Aside from increasing the overall efficiency of governmental activities, this division had the welcome effect of ending the trend of powerful viziers accumulating excessive power in their hands. In Ali's government, the role of mediator between the various departments fell exclusively to the Caliph himself.
 These measures sought to increase the proximity, at least formally, between the Caliphate's client states and the central government. The disconnect between these disturbed Ali: the Yemenites had barely provided any assistance to Ali during the war, and the Bosporans had openly fought him to guarantee their access to the Mediterranean, although they did so valiantly. This policy fits neatly into the Caliph's attempts at rationalizing the administration and asserting more effective control, especially over the Bosporans, whose grain supplies were crucial to sustaining a growing population.

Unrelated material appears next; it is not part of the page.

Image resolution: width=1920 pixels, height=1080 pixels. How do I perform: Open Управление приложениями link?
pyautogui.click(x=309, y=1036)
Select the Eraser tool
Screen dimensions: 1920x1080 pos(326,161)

 Despite being an incredibly driven individual, Ali was also able to be pragmatic. Either way, these two policies removed influental and problematic characters from the regional admnistration and then restored privileges to loyal officials, which made them grateful to the Caliph. Corruption was severely reduced both through this and heavy penalties. Indeed, Ali's rule, though heavy-handed, remains one of the least plagued by corruption among the Jalayirids'.
 Just like some Jalayirid rulers before Ali were confronted with strong viziers, those after him would have to contend with powerful traders who provided funding for the government in exchange for the fulfillment of their private agendas. While this was seemingly anathema to Ali's nearly absolute rule, most of his successors lacked his administrative genius and capability for reform. Thus, Ali's attempts to institutionalise a strong, decisive role for the office of Caliph were, in the end, flawed in that they assumed that his descendants would have the ability or even the will to personally oversee the well-being of so huge an Empire. The entropy in such a system was far too large, and it appears that the Jalayirid Caliph only learned the virtues of proper decentralisation after the window in which they could have been useful.

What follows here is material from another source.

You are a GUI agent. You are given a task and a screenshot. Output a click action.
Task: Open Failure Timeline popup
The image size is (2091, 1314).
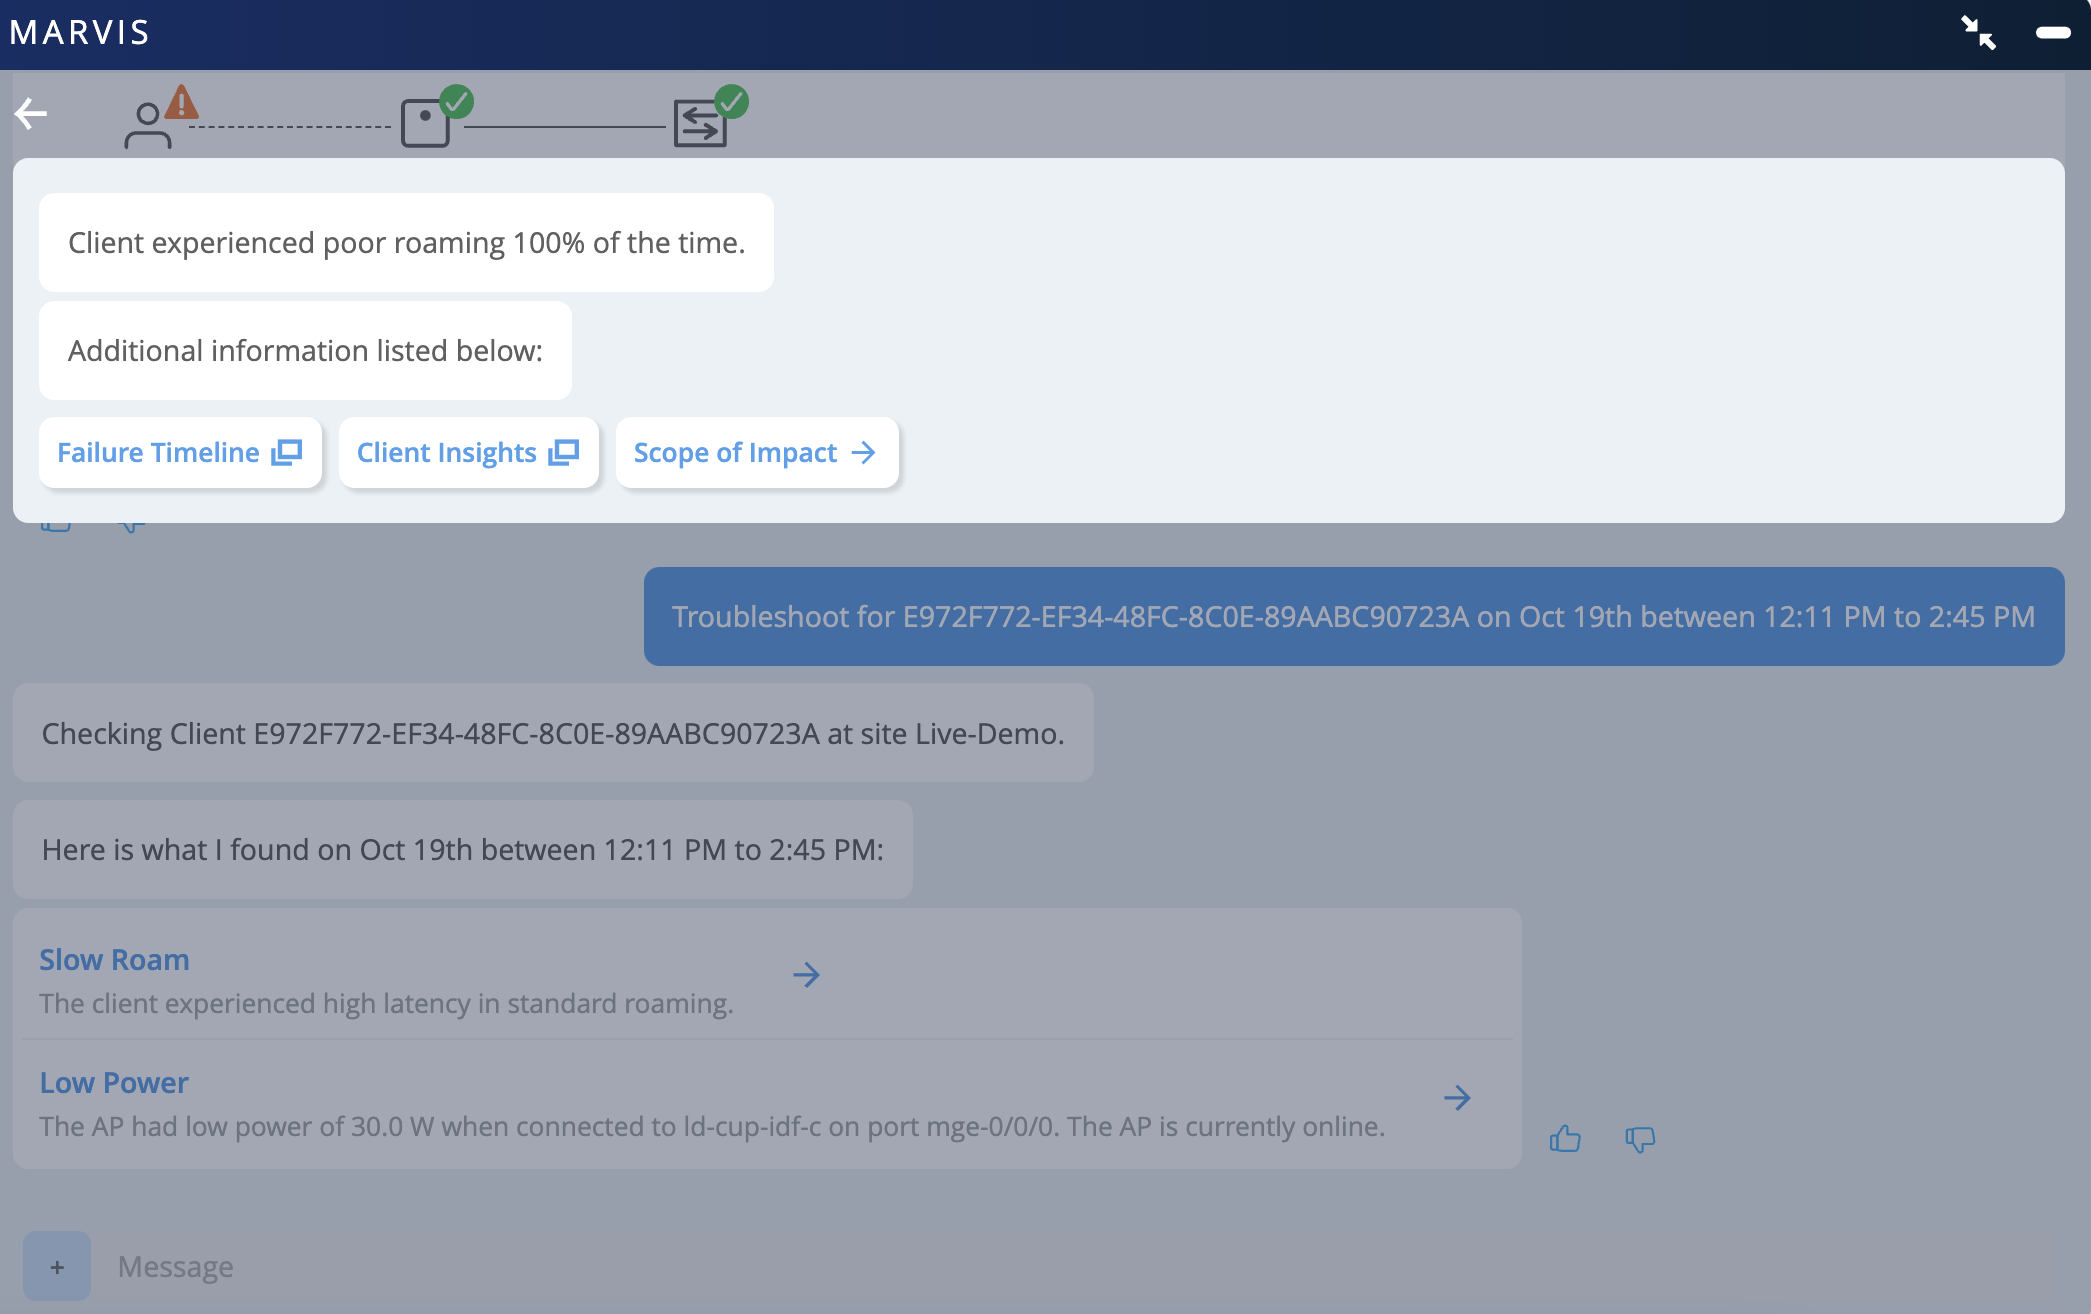pos(180,453)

Curiously enough, a large amount of Sephardi Jews returned to the Peninsula as well, although these were a fraction of the amount expelled during Spanish rule. They were also joined by Mizrahim and Maghrebim from elsewhere in the Caliphate.
Many of these places of worship had a long history of being repurposed to fit whatever religion was dominant in the Peninsula at the time. The present-day site of the Old Mosque of Lisbon housed once a Roman temple, then a Christian church, in turn a mosque, a church again and a mosque once more. Little structural remains of all but the last two remain; however, the constant recycling of the weathered stones from the previous shrine mean that stone blocks with Roman mason's markings, Christian crosses and Arabic text coexist side by side.
 Indeed, Al-Andalus would remain in many ways an anomaly within the Caliphate, and would be one of the first nations to secede in practice from the Caliphate at the turn of the 18th century.